[Dataset entries]
__________

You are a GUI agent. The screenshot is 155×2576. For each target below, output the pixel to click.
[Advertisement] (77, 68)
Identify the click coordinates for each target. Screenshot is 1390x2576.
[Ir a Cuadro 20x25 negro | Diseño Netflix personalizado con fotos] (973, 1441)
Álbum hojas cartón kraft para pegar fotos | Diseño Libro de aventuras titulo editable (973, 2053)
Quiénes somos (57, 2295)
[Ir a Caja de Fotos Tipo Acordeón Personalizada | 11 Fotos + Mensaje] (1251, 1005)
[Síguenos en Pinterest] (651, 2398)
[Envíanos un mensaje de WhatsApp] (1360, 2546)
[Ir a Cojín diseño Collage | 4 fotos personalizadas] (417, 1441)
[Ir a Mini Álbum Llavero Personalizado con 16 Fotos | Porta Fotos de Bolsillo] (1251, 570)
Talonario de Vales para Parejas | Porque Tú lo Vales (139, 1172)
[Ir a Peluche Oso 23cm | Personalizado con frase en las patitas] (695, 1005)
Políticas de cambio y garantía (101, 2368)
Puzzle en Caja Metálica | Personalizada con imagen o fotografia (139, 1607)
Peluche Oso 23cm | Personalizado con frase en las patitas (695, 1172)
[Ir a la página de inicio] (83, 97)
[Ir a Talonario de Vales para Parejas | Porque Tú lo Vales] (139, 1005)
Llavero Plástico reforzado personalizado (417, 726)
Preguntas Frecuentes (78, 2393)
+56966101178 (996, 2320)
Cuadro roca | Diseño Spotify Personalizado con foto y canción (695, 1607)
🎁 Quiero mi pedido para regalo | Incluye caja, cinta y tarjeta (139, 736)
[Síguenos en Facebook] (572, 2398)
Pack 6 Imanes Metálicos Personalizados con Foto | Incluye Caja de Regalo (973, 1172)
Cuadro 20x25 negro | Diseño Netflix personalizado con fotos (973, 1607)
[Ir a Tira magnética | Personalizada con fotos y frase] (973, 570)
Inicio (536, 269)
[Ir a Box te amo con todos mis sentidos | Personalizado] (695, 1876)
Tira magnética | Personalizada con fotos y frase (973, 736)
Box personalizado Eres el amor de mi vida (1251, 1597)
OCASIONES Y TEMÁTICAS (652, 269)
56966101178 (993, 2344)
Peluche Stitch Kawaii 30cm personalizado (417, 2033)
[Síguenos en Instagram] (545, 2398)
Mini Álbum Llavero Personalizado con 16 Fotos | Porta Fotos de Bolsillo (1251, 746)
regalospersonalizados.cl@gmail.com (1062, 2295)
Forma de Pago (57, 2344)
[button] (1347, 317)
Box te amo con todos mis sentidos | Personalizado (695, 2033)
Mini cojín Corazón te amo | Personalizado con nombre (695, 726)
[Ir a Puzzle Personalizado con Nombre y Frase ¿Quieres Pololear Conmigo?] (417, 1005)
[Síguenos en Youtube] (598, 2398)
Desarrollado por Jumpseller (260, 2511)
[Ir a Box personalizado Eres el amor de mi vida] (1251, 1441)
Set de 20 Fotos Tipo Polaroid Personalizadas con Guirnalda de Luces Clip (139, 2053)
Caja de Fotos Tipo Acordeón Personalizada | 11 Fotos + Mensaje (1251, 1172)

__________

**Work instruction**
The task calls for each record to be returned verbatim.

**Solution to the problem**
You are a GUI agent. The screenshot is 155×2576. For each target below, output the pixel to click.
[Advertisement] (77, 68)
Identify the click coordinates for each target. Screenshot is 1390x2576.
[Ir a Cuadro 20x25 negro | Diseño Netflix personalizado con fotos] (973, 1441)
Álbum hojas cartón kraft para pegar fotos | Diseño Libro de aventuras titulo editable (973, 2053)
Quiénes somos (57, 2295)
[Ir a Caja de Fotos Tipo Acordeón Personalizada | 11 Fotos + Mensaje] (1251, 1005)
[Síguenos en Pinterest] (651, 2398)
[Envíanos un mensaje de WhatsApp] (1360, 2546)
[Ir a Cojín diseño Collage | 4 fotos personalizadas] (417, 1441)
[Ir a Mini Álbum Llavero Personalizado con 16 Fotos | Porta Fotos de Bolsillo] (1251, 570)
Talonario de Vales para Parejas | Porque Tú lo Vales (139, 1172)
[Ir a Peluche Oso 23cm | Personalizado con frase en las patitas] (695, 1005)
Políticas de cambio y garantía (101, 2368)
Puzzle en Caja Metálica | Personalizada con imagen o fotografia (139, 1607)
Peluche Oso 23cm | Personalizado con frase en las patitas (695, 1172)
[Ir a la página de inicio] (83, 97)
[Ir a Talonario de Vales para Parejas | Porque Tú lo Vales] (139, 1005)
Llavero Plástico reforzado personalizado (417, 726)
Preguntas Frecuentes (78, 2393)
+56966101178 (996, 2320)
Cuadro roca | Diseño Spotify Personalizado con foto y canción (695, 1607)
🎁 Quiero mi pedido para regalo | Incluye caja, cinta y tarjeta (139, 736)
[Síguenos en Facebook] (572, 2398)
Pack 6 Imanes Metálicos Personalizados con Foto | Incluye Caja de Regalo (973, 1172)
Cuadro 20x25 negro | Diseño Netflix personalizado con fotos (973, 1607)
[Ir a Tira magnética | Personalizada con fotos y frase] (973, 570)
Inicio (536, 269)
[Ir a Box te amo con todos mis sentidos | Personalizado] (695, 1876)
Tira magnética | Personalizada con fotos y frase (973, 736)
Box personalizado Eres el amor de mi vida (1251, 1597)
OCASIONES Y TEMÁTICAS (652, 269)
56966101178 (993, 2344)
Peluche Stitch Kawaii 30cm personalizado (417, 2033)
[Síguenos en Instagram] (545, 2398)
Mini Álbum Llavero Personalizado con 16 Fotos | Porta Fotos de Bolsillo (1251, 746)
regalospersonalizados.cl@gmail.com (1062, 2295)
Forma de Pago (57, 2344)
[button] (1347, 317)
Box te amo con todos mis sentidos | Personalizado (695, 2033)
Mini cojín Corazón te amo | Personalizado con nombre (695, 726)
[Ir a Puzzle Personalizado con Nombre y Frase ¿Quieres Pololear Conmigo?] (417, 1005)
[Síguenos en Youtube] (598, 2398)
Desarrollado por Jumpseller (260, 2511)
[Ir a Box personalizado Eres el amor de mi vida] (1251, 1441)
Set de 20 Fotos Tipo Polaroid Personalizadas con Guirnalda de Luces Clip (139, 2053)
Caja de Fotos Tipo Acordeón Personalizada | 11 Fotos + Mensaje (1251, 1172)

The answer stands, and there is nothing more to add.